> **Set of tasks**
(1) Quote from the measles article the part that opens with the words containing "According to officials, 16" and closes with "against the disease.".
(2) According to the article on measles cases tied to the Disney parks, what position does Nicole Stanfield hold?
(3) Proceed with the measles article, writing on from its final sentence.

Document section Block Start

Disney Theme Parks Linked to 19 Measles Cases
19 people who visited Disneyland or Disney California Adventure in California last month have contracted measles, health officials say.
According to officials, 16 of those cases are in California, two in Utah and one in Colorado.
California officials say that they have only verified that two those of the patients in their state were fully vaccinated against the disease.
Disney spokespersons have said they are working with public health authorities to provide any necessary assistance.
More people may have been exposed when measles patients were treated at two local hospitals and a lab, said Nicole Stanfield, a spokeswoman for the Orange County's health care agency. Stanfield urged anyone with measles symptoms to call their doctor before seeking medical attention to avoid exposing others to the highly contagious illness.
"The medical provider may visit them in the car or may have a special room for them to go where they're not contaminating everyone else in the waiting room," she said.

Document section Block End
Supplied entries Block Start

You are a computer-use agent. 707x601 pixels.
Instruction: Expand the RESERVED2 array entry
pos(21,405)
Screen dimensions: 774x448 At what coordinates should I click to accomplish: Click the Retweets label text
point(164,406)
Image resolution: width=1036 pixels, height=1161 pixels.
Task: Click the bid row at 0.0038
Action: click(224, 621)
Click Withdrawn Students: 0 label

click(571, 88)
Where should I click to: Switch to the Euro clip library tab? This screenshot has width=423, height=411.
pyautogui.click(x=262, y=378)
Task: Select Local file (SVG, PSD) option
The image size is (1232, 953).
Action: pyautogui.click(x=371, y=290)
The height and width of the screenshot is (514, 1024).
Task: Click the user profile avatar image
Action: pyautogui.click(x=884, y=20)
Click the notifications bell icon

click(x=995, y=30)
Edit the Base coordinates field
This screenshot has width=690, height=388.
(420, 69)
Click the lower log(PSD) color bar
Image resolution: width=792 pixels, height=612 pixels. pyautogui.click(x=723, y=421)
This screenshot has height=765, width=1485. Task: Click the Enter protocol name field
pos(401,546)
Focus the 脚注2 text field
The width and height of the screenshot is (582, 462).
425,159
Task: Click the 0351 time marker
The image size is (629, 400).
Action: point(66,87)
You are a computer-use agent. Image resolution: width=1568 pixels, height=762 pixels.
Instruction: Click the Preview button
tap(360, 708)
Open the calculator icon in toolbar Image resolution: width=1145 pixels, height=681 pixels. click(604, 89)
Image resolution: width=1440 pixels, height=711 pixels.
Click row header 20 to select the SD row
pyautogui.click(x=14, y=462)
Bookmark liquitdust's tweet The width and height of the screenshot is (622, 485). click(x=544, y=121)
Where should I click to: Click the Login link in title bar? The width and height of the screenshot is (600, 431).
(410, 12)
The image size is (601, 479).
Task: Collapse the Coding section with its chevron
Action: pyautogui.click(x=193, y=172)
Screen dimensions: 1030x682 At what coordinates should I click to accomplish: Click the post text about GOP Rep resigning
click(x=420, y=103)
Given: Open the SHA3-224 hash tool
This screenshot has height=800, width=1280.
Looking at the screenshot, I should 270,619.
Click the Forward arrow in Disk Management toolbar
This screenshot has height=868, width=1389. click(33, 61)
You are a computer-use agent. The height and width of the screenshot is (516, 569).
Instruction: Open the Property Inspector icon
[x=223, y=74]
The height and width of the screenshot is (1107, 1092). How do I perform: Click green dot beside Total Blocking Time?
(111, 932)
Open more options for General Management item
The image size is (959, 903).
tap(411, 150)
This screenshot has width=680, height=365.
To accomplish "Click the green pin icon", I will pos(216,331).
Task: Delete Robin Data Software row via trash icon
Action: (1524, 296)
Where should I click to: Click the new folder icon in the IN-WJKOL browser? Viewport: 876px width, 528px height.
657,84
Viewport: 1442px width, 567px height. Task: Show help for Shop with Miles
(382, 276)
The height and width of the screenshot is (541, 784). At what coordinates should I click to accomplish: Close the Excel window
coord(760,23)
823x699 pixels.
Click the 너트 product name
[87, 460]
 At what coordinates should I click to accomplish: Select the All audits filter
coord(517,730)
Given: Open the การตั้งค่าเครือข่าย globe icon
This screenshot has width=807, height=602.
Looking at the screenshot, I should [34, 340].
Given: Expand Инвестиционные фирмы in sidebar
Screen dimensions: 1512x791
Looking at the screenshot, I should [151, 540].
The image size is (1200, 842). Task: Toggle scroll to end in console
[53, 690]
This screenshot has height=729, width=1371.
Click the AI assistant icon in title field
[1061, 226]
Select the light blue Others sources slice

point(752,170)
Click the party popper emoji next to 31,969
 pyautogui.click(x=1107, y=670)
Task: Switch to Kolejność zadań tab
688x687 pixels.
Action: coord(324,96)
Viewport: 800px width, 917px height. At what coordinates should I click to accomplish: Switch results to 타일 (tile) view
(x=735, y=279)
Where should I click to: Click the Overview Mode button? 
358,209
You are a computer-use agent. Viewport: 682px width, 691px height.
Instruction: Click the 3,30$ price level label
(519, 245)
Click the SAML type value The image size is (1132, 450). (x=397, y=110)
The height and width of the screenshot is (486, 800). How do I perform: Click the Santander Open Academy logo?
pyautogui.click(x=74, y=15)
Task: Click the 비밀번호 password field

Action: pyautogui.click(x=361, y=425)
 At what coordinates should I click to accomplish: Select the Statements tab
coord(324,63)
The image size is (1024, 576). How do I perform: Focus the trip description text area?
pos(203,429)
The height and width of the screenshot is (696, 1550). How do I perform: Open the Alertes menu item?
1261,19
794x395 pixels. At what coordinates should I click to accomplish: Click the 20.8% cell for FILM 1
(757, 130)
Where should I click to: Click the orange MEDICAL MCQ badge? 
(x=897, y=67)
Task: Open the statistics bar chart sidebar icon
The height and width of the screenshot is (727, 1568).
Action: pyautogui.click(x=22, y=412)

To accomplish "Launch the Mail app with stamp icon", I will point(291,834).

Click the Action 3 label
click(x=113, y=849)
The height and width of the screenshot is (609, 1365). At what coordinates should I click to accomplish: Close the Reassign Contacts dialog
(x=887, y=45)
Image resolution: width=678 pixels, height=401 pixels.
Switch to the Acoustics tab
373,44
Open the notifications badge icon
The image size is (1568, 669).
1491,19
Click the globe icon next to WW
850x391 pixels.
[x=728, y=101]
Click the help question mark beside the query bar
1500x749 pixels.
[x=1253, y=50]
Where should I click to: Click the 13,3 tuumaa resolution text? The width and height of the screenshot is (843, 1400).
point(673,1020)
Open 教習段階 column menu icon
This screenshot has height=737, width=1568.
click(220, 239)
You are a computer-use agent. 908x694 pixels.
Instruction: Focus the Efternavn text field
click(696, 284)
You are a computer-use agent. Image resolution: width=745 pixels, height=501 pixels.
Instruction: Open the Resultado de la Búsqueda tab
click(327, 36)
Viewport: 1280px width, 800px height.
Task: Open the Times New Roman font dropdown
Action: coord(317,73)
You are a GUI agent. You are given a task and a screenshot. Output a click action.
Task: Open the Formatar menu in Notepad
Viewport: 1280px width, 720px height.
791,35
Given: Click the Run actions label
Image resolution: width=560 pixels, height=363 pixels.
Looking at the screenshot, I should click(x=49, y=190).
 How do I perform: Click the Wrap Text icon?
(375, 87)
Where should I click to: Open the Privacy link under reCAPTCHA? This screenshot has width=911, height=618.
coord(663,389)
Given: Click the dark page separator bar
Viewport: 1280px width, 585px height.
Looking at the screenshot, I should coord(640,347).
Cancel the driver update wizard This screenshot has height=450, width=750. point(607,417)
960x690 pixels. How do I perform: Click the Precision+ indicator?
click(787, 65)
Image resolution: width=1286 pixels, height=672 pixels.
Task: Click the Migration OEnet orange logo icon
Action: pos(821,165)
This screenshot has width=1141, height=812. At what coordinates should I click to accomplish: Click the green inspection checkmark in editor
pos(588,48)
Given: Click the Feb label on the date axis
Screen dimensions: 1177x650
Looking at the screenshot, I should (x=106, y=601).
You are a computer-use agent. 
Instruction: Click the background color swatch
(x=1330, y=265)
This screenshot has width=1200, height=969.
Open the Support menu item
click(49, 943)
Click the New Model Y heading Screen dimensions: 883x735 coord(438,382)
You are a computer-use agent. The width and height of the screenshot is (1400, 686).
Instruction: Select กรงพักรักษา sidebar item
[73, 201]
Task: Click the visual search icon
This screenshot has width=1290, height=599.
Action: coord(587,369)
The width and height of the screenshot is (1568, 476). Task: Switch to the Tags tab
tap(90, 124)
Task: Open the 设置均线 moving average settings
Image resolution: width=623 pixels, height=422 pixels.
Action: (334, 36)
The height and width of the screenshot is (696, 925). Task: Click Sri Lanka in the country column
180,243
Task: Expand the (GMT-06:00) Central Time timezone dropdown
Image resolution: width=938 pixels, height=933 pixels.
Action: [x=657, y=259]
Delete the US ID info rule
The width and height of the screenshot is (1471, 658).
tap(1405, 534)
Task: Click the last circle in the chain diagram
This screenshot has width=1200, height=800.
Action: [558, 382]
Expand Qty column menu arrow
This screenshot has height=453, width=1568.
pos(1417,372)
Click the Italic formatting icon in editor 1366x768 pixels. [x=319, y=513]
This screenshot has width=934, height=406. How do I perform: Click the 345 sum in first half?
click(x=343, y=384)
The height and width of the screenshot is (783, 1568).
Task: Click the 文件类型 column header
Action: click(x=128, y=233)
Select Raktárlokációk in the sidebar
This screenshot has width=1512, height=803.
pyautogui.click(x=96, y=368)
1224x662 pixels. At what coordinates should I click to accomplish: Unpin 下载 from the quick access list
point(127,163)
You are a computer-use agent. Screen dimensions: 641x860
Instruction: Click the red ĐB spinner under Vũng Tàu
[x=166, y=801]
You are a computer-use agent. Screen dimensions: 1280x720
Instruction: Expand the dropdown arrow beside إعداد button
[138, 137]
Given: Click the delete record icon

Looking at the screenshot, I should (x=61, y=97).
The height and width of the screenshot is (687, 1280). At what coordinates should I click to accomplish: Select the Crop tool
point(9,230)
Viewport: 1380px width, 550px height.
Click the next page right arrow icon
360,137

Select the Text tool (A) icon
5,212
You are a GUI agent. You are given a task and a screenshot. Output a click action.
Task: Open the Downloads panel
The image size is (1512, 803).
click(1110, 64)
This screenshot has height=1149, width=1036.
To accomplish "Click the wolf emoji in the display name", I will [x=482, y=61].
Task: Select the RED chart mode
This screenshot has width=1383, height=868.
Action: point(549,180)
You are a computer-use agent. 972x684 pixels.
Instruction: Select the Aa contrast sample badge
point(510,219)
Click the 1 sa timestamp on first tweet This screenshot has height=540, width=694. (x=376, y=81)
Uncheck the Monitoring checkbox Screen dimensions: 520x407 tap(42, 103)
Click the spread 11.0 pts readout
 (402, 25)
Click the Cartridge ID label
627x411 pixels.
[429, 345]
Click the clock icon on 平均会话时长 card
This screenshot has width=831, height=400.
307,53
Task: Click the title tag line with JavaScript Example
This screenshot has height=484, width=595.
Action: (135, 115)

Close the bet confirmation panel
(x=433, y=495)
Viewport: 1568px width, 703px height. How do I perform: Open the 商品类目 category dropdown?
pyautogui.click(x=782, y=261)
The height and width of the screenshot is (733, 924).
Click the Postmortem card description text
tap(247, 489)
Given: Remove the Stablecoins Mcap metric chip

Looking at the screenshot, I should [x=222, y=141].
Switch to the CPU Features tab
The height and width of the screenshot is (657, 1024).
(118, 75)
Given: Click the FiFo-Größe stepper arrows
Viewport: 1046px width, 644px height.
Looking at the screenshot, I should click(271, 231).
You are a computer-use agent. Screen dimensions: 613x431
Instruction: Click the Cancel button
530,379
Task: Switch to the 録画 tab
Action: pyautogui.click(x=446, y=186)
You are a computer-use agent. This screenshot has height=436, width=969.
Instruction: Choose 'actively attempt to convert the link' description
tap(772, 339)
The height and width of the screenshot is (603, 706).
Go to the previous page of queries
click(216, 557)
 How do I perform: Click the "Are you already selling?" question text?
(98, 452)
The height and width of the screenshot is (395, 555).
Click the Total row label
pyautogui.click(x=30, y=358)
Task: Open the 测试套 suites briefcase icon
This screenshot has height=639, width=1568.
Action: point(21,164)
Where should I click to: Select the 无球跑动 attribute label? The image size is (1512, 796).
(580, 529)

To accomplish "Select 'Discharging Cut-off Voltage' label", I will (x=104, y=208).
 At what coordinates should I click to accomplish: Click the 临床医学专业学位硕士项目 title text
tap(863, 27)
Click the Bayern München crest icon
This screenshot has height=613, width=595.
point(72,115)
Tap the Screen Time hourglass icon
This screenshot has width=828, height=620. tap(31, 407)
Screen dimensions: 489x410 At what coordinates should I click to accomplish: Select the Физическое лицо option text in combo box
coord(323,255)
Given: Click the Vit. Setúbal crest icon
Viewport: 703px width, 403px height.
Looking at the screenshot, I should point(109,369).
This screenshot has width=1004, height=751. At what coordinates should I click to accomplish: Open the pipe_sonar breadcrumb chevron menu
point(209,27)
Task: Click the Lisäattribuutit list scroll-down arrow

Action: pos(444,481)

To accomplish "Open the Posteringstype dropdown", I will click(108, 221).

Supplied entries Block End

> **Answers by item number**
(1)
According to officials, 16 of those cases are in California, two in Utah and one in Colorado.
California officials say that they have only verified that two those of the patients in their state were fully vaccinated against the disease.

(2) She is a spokeswoman for Orange County's health care agency.

(3)
Nine cases had been reported earlier in the week with 10 more emerging Thursday and Friday in California and Colorado, where the El Paso County Public Health department said a patient was diagnosed with measles at a Colorado Springs hospital after visiting a California theme park.
Measles is a highly contagious virus that lives in an infected person's nose and throat mucus and spreads through coughing and sneezing, according to the federal Centers for Disease Control and Prevention. Symptoms include fever, cough, runny nose and red eyes and a red rash that usually first appears on the face and spreads to the rest of the body.
Health experts say the best prevention against measles is vaccination. While officials declared measles eliminated in the United States in 2000 because of a lack of continuous transmission, the illness is still brought into the country by foreign visitors or unvaccinated Americans.